Otras veces le describía con viveza y con sombríos colores la corrupción de nuestro siglo, el bajo nivel en que estaban las almas, las mezquindades y maldades del mundo y lo agradable y lo conveniente que sería retirarse de él, en vista de que no puede satisfacer ninguna de nuestras nobles aspiraciones.

Afirmaba doña Inés que ella había deseado y deseaba siempre buscar un santo retiro; pero que ya no podía ser por las mil obligaciones que había contraído y que le era indispensable cumplir, por enojosas que fuesen; porque tenía hijos que criar y educar, marido de que cuidar y hacienda que ir conservando y mejorando, a fin de trasmitirla a los que habían de heredar un nombre ilustre, que deslustrarían al quedar huérfanos y abatidos por la villana pobreza.

En resolución, doña Inés quiso persuadir a Juanita, y me parece que hasta logró persuadirse ella misma, de que deseaba ser monja, de que por imposibilidad no lo era y de que hacía un sacrificio en no serlo.

De todo ello acabó por deducir y por declarar, como lógica solución, que Juanita debía huir de los peligros, miserias y adversidades de esta sociedad corrompida, la cual no merecía gozar de su presencia, y que debía refugiarse en el claustro mientras permaneciese en la tierra, ya que la tierra no la merecía y ya que por su valer para el cielo sin duda estaba predestinada.

A pesar de las vehementes y sabias exhortaciones de doña Inés, Juanita distaba más cada día de hallar peligroso el mundo (maldito el miedo que le tenía ella), y no lograba persuadirse de que la sociedad fuese tan viciosa y tan mala ni de que el enamorarse y el casarse pudiera acarrear tamañas desventuras. De aquí que no tuviese la menor inclinación ni vocación a la vida monástica. Pero como a doña Inés se le había puesto en la cabeza que ella fuese monja, y cuando formaba un plan era punto menos que imposible hacerla desistir, la pobre Juanita se veía muy apurada.

A cada momento sentía el conato de echarlo todo a rodar y de declarar a doña Inés que Dios no la llamaba por el camino por donde ella quería que fuese. Se contenía, no obstante a fin de no armar la de Dios es Cristo, de no perder en un minuto cuanto había conseguido trabajando más de un año y de no verse de nuevo en guerra con los poderes constituidos y con toda la población que respetaba y obedecía a dichos poderes.

Juanita no dijo que sí: no aceptó lo del monjío, pero no dijo que no; pronunció frases vagas o se calló y bajó la cabeza.

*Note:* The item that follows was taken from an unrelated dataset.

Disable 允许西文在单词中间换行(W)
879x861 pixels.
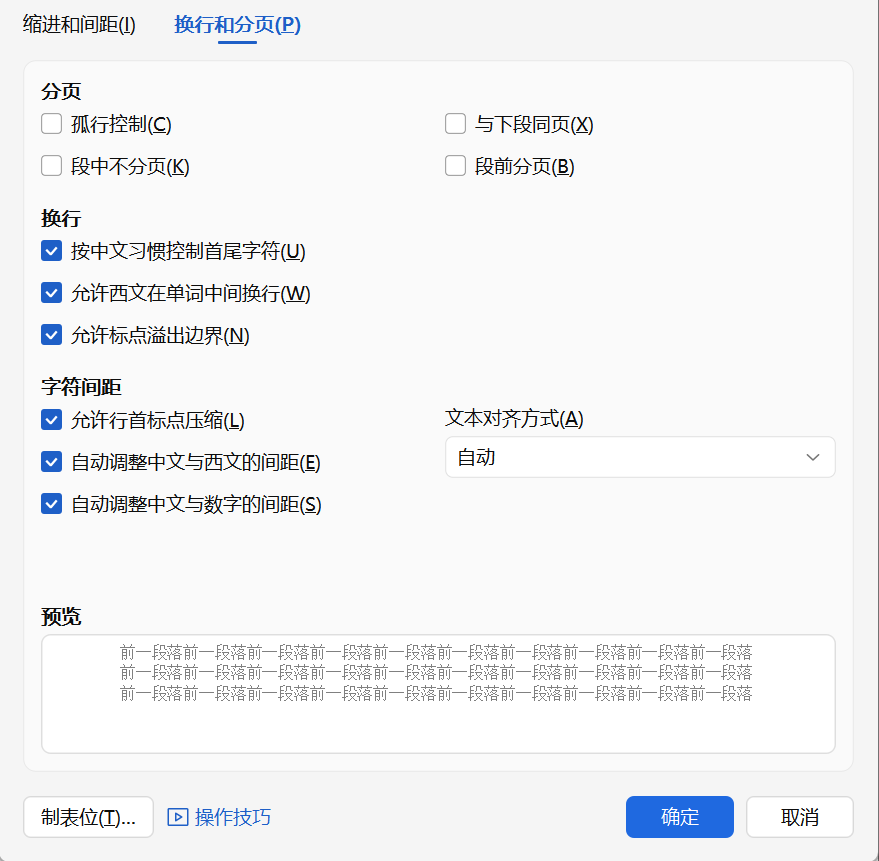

Tomando doña Inés para regla de interpretación el refrán de quien calla otorga, dio por sentado que Juanita estaba decidida a entrar en un convento, y ya, en su fantasía entusiasta, se la representaba santa, cuya vida se intercalaría en las ediciones futuras del Año Cristiano. Doña Inés dio parte de este triunfo al padre Anselmo, quien se llenó de piadoso júbilo y aun se sintió lisonjeado al prever que él figuraría en la vida de la nueva santa como el instrumento de que se valía el cielo para convertirla y glorificarla.